Theory of Automata & Computation

Parse Tree-

 

  • The process of deriving a string is called as derivation.
  • The geometrical representation of a derivation is called as a parse tree or derivation tree.

 

 

1. Leftmost Derivation-

 

  • The process of deriving a string by expanding the leftmost non-terminal at each step is called as leftmost derivation.
  • The geometrical representation of leftmost derivation is called as a leftmost derivation tree.

 

Example-

 

Consider the following grammar-

S → aB / bA

S → aS / bAA / a

B → bS / aBB / b

(Unambiguous Grammar)

 

Let us consider a string w = aaabbabbba

Now, let us derive the string w using leftmost derivation.

 

Leftmost Derivation-

 

S   → aB

→  aaBB                   (Using B → aBB)

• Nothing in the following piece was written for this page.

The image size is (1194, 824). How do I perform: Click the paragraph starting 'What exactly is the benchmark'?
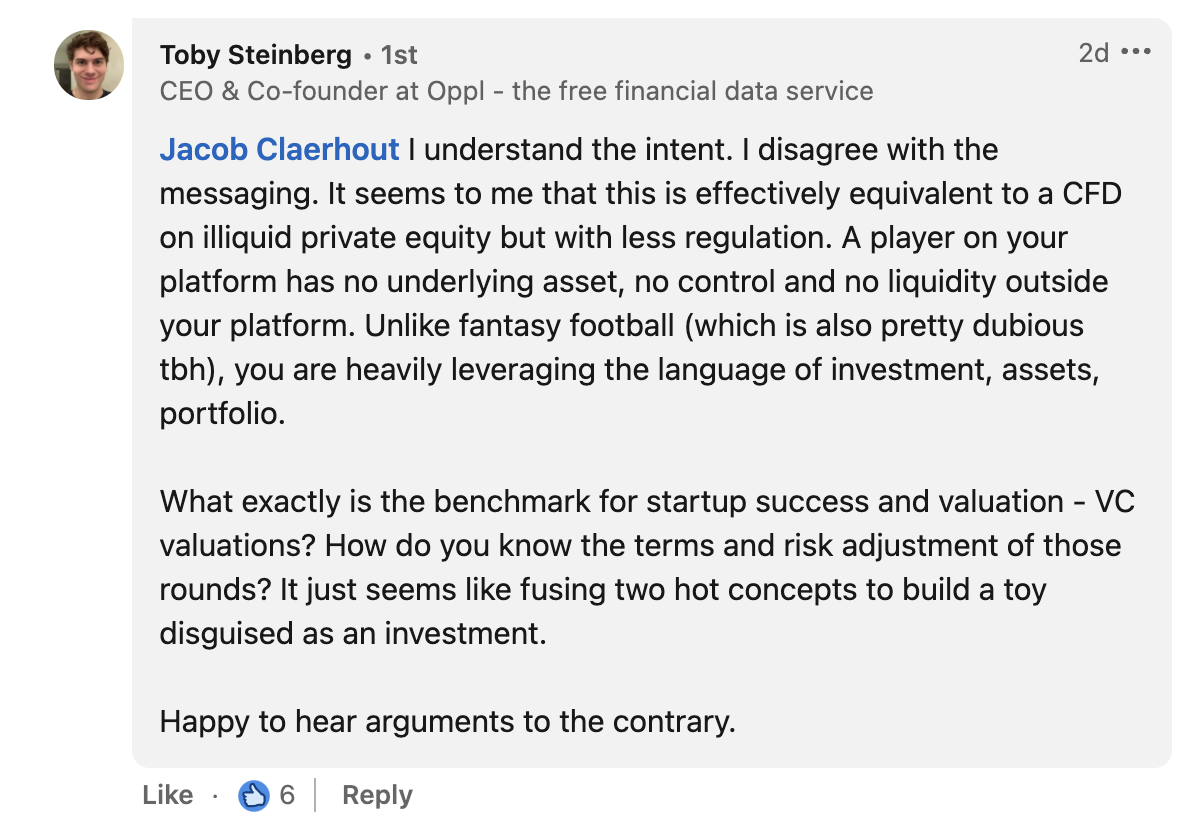click(x=647, y=567)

→ aaaBBB                (Using B → aBB)

→ aaabBB                (Using B → b)

→ aaabbB                (Using B → b)

→ aaabbaBB            (Using B → aBB)

→ aaabbabB            (Using B → b)

→ aaabbabbS          (Using B → bS)

→ aaabbabbbA        (Using S → bA)

→ aaabbabbba         (Using A → a)

 

 

2. Rightmost Derivation-

 

  • The process of deriving a string by expanding the rightmost non-terminal at each step is called as rightmost derivation.
  • The geometrical representation of rightmost derivation is called as a rightmost derivation tree.

 

Example-

 

Consider the following grammar-

S → aB / bA

S → aS / bAA / a

B → bS / aBB / b

(Unambiguous Grammar)

 

Let us consider a string w = aaabbabbba

Now, let us derive the string w using rightmost derivation.

 

Rightmost Derivation-

 

S   → aB

→  aaBB                    (Using B → aBB)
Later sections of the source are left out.